WORK TO BE COMPLETED :: Go through the material and copy each line in which the word "notification" shows up.

:::::

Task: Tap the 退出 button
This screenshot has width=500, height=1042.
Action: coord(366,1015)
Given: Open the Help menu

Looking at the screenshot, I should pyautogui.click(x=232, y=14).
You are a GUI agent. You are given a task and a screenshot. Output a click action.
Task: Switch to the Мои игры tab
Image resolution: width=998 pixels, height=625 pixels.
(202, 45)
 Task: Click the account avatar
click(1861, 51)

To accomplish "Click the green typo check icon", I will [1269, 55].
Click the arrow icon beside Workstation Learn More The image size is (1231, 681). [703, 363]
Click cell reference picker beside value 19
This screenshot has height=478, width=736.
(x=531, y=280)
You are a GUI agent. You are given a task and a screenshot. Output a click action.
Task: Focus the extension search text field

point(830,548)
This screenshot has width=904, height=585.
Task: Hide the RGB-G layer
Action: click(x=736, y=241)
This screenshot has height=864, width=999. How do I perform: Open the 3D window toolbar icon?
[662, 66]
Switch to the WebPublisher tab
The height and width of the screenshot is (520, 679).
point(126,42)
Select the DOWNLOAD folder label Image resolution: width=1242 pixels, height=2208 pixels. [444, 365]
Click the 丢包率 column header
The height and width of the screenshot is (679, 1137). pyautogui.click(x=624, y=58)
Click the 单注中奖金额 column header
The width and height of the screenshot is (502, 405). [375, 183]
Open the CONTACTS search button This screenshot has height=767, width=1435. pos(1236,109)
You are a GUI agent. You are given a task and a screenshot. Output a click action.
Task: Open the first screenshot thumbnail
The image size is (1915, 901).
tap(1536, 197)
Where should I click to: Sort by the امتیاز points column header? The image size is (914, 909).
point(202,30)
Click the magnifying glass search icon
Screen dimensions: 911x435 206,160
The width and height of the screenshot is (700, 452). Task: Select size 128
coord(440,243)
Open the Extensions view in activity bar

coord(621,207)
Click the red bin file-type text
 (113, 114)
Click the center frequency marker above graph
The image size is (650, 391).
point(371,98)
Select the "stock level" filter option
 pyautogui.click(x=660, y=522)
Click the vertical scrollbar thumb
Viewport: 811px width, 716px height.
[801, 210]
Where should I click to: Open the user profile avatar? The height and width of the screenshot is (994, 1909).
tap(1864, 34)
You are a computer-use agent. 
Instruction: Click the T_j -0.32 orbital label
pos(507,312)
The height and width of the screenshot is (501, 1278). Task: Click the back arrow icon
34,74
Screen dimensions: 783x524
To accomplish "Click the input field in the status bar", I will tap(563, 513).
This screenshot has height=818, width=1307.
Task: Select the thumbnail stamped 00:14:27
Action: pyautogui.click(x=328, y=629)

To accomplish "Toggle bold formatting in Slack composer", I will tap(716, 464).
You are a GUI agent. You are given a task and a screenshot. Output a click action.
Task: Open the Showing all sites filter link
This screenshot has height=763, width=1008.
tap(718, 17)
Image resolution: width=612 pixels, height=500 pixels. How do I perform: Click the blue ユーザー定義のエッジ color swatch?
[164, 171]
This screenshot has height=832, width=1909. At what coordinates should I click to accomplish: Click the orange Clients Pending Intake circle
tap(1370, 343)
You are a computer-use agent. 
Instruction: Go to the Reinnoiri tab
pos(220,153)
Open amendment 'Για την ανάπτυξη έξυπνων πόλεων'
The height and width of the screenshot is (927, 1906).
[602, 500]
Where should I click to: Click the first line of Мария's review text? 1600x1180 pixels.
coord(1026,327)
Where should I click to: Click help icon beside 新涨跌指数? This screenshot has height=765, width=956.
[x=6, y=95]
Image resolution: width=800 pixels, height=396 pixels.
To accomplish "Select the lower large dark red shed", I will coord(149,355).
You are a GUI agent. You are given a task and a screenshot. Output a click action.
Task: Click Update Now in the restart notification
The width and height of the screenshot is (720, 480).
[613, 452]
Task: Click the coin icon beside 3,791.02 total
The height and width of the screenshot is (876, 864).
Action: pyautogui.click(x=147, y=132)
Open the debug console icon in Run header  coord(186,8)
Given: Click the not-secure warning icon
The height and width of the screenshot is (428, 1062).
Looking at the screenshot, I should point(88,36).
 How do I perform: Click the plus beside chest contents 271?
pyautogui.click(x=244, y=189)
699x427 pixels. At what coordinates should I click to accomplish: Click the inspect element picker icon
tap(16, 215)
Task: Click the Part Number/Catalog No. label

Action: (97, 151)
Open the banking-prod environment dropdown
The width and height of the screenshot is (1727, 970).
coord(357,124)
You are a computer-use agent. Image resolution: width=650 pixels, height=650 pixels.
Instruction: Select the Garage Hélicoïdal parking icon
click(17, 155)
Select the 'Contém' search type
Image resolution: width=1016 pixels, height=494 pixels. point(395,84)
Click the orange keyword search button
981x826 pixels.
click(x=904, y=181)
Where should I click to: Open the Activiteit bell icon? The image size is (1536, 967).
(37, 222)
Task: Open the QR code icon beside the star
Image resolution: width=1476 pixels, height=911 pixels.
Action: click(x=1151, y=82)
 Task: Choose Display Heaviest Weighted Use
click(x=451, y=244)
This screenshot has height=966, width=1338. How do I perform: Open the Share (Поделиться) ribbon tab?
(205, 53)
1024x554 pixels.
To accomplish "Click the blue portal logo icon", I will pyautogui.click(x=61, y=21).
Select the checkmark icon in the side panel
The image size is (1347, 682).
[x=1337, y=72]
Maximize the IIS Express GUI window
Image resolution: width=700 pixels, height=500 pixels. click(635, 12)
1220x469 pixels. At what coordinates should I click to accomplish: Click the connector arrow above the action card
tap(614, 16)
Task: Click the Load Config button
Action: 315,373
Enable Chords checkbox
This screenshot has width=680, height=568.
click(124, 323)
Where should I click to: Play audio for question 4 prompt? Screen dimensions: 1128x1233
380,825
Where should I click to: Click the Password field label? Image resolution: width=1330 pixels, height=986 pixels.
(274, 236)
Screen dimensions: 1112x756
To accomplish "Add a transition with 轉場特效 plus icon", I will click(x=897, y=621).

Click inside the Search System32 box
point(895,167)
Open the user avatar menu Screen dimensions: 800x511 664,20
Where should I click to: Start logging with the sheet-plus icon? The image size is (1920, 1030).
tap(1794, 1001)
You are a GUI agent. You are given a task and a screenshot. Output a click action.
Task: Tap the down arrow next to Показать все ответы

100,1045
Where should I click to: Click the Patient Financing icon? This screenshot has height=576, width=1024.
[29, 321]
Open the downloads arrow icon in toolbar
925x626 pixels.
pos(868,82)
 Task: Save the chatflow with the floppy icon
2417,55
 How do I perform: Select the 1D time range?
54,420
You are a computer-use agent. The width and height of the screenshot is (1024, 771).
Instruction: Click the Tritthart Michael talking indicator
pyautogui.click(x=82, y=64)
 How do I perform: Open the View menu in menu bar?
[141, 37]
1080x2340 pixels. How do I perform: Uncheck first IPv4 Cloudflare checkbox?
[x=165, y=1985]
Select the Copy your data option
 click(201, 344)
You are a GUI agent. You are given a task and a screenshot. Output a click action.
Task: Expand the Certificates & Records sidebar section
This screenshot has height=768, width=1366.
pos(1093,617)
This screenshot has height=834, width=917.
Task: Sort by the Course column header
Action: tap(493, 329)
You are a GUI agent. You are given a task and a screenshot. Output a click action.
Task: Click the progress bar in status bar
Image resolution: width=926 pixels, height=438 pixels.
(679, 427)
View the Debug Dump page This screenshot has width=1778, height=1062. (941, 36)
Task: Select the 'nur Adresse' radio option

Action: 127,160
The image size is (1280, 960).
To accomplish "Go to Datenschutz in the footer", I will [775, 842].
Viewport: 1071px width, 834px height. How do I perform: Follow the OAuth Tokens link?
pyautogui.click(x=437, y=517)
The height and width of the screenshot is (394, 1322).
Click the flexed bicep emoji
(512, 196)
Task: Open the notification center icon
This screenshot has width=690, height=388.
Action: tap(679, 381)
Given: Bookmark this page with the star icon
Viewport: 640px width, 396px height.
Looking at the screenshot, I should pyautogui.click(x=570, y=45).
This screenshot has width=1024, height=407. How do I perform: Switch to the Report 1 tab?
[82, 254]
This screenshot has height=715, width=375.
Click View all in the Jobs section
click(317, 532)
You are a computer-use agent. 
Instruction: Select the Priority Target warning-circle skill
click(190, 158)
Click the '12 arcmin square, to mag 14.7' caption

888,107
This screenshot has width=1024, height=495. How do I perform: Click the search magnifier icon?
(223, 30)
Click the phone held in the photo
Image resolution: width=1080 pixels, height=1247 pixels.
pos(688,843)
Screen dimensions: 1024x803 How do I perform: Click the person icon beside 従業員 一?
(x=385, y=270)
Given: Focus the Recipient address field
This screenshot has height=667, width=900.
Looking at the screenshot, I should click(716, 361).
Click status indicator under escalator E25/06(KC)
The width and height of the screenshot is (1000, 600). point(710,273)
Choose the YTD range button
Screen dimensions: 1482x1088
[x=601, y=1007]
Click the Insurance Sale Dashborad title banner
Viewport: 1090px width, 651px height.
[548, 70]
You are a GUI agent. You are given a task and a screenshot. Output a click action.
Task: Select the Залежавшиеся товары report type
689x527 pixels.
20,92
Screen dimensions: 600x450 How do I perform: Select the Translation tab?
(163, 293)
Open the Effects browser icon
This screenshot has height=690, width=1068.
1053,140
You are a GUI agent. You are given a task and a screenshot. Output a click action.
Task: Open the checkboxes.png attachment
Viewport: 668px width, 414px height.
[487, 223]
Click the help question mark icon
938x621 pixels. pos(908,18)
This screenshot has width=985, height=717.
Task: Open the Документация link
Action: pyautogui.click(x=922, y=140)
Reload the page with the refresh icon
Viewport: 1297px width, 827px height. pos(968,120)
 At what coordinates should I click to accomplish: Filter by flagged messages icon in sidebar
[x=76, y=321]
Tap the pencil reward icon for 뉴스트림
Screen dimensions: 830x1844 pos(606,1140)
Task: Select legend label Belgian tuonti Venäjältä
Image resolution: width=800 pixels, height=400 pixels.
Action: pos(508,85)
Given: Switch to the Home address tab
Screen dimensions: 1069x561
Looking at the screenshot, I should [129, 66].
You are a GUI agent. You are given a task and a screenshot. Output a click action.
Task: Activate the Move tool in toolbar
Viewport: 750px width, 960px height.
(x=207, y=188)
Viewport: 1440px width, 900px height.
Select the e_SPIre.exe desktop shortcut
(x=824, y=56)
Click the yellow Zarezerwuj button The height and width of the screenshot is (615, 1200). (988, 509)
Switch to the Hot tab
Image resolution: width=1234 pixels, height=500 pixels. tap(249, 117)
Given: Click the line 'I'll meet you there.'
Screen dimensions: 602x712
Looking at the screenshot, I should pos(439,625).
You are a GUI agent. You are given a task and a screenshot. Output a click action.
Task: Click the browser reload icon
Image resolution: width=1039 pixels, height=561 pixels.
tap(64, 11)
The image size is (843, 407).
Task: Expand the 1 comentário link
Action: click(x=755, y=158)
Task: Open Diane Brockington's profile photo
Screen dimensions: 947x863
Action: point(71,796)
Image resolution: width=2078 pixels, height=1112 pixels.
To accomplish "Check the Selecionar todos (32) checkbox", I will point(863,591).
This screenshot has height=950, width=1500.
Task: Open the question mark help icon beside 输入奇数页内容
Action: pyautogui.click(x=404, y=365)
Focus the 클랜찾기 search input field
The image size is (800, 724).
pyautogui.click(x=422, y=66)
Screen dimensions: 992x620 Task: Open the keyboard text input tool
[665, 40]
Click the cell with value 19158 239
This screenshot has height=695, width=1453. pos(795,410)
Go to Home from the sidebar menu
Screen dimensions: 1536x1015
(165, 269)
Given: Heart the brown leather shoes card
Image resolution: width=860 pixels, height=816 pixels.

:::::

EXERCISE SOLUTION ::
Task: Click Update Now in the restart notification
Task: Open the notification center icon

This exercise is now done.